Washington, 2 de septiembre.- El alcance inicial de las medidas llegaría a 55 estados, y el entendimiento podría influir en países que analizan regulaciones sobre plataformas digitales y adolescentes. Entre los territorios mencionados aparece California, vinculada en la explicación del especialista con la presencia de Silicon Valley.
Manuel Urdapilleta, sociólogo especialista en big data e integrante de la Asociación Conciencia Digital, dio otra cifra y afirmó en Infobae A las Nueve que “Meta se compromete a pagar USD 12.700 millones”.

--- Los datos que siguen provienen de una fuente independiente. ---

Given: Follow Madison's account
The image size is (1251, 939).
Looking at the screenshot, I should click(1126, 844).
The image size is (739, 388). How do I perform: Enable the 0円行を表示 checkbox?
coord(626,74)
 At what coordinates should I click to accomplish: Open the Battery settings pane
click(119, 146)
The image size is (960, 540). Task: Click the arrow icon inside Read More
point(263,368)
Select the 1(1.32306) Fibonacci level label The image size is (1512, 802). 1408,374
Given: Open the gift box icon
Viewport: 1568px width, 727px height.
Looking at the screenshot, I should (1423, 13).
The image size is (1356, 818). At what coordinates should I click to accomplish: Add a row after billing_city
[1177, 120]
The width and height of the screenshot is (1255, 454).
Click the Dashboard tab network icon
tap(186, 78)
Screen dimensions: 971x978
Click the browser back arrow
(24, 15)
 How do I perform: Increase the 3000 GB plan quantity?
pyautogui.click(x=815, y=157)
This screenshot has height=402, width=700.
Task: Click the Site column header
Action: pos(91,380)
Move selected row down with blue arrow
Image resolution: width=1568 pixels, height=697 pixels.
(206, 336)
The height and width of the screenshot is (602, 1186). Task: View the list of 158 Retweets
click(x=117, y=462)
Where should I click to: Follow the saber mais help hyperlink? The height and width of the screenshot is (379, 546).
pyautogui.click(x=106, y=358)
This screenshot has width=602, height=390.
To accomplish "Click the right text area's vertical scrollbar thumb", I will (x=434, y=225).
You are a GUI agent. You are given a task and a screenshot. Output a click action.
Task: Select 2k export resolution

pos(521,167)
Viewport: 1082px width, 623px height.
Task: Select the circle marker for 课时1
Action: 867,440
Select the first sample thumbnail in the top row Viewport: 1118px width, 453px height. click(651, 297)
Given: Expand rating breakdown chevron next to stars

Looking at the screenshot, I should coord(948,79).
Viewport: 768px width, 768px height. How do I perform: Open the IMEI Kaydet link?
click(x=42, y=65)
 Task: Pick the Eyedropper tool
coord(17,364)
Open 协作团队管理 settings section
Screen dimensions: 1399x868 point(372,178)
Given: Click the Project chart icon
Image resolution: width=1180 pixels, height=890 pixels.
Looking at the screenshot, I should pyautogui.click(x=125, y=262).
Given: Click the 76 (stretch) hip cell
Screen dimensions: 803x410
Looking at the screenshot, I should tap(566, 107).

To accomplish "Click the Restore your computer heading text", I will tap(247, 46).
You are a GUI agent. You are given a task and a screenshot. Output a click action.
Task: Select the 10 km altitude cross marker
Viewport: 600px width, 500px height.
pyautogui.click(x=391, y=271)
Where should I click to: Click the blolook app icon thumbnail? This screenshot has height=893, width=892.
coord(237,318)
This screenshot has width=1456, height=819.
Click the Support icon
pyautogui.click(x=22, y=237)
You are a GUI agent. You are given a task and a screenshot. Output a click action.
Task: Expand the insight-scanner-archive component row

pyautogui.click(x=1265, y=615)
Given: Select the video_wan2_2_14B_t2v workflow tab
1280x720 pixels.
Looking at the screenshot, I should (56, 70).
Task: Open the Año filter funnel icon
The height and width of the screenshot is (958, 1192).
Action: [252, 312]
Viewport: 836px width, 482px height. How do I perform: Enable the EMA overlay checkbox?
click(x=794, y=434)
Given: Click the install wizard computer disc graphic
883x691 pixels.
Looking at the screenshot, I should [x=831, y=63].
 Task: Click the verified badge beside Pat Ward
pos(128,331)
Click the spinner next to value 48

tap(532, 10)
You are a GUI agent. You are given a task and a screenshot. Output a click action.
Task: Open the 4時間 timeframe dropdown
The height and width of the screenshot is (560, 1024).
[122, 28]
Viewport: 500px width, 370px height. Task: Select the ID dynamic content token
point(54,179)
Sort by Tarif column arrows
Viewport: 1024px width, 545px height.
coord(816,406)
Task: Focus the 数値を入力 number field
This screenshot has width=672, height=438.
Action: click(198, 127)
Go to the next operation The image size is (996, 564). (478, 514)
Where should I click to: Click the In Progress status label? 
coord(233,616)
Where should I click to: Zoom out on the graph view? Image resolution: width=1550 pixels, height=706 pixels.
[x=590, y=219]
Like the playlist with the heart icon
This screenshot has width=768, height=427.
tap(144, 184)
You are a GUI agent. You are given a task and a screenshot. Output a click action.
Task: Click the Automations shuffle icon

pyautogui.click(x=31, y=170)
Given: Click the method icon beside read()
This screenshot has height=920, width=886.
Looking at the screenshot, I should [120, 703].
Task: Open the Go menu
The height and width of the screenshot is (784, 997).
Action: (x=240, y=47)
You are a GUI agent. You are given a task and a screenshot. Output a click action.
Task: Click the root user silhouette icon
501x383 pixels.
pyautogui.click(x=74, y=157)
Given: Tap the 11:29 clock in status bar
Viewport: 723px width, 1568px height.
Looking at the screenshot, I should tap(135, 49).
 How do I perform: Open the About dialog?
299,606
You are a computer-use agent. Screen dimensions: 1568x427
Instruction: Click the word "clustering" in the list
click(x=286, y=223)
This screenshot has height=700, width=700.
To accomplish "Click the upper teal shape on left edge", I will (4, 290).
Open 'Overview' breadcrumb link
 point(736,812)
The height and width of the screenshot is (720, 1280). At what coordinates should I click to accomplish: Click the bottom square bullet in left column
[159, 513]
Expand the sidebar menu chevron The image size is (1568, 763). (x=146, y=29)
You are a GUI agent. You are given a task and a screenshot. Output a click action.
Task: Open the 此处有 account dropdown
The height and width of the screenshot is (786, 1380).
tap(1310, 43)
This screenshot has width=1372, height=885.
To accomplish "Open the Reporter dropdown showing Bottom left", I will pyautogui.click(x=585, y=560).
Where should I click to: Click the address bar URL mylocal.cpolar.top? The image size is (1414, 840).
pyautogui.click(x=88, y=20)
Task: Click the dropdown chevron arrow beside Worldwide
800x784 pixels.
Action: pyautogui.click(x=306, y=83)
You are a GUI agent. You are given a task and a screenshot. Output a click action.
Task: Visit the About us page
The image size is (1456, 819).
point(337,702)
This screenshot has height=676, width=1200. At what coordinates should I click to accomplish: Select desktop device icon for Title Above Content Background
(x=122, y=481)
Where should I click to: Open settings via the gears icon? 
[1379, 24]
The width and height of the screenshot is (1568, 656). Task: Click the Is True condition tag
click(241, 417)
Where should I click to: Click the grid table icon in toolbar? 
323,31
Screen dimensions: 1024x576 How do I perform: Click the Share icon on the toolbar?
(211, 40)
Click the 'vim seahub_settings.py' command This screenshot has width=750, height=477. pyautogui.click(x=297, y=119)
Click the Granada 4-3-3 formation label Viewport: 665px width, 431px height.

La diferencia entre ambos montos aparece en el material original, que también incorpora una precisión. Las partes alcanzaron un acuerdo, pero ese entendimiento no frena las acciones individuales ni las demandas colectivas de personas damnificadas.
La modificación más concreta sobre el funcionamiento de las plataformas consiste en un límite de hasta dos horas diarias para adolescentes. Al mismo tiempo, el acuerdo incluiría un bloqueo de notificaciones entre las 00:00 y las 06:00.
Urdapilleta sostuvo que el cambio puede alterar el funcionamiento de ambas redes porque las aplicaciones ya disponen de herramientas para modificar la experiencia de uso, aunque hasta ahora no siempre se aplicaban como una obligación predeterminada. Según detalló, la revisión alcanzará mecanismos como el desplazamiento infinito, la reproducción automática y las notificaciones.
Ese es el punto central de la discusión: no se trata de una prohibición total de las redes sociales, sino de intervenir sobre funciones diseñadas para sostener la atención de los usuarios a través de una secuencia constante de contenidos. El propio especialista lo resumió así: “Las redes sociales son una herramienta que vino para quedarse”.
Urdapilleta describió que el eje de las demandas de estados y familias contra Meta está en el uso de mecanismos orientados a generar adicción en jóvenes. La acusación, según explicó, no se limita a la cantidad de horas frente a una pantalla, sino a la estructura misma de las aplicaciones y a las condiciones que crean para captar atención.
Al exponer el argumento de las denuncias, el sociólogo dijo: “Ustedes están implementando diseños que tienen como finalidad generar adicción en los jóvenes”. Añadió que las presentaciones judiciales también mencionan trastornos asociados con esos consumos.
El especialista sostuvo que las familias atribuyen a esos mecanismos problemas de salud, de ánimo y de socialización. También señaló que las plataformas aprovechan los datos obtenidos de los usuarios para ampliar sus ingresos publicitarios.
Esos controles quedarían en manos de actores ajenos a la compañía. La intención, según se indicó, es comprobar que la empresa no encuentre mecanismos para eludir las exigencias pactadas.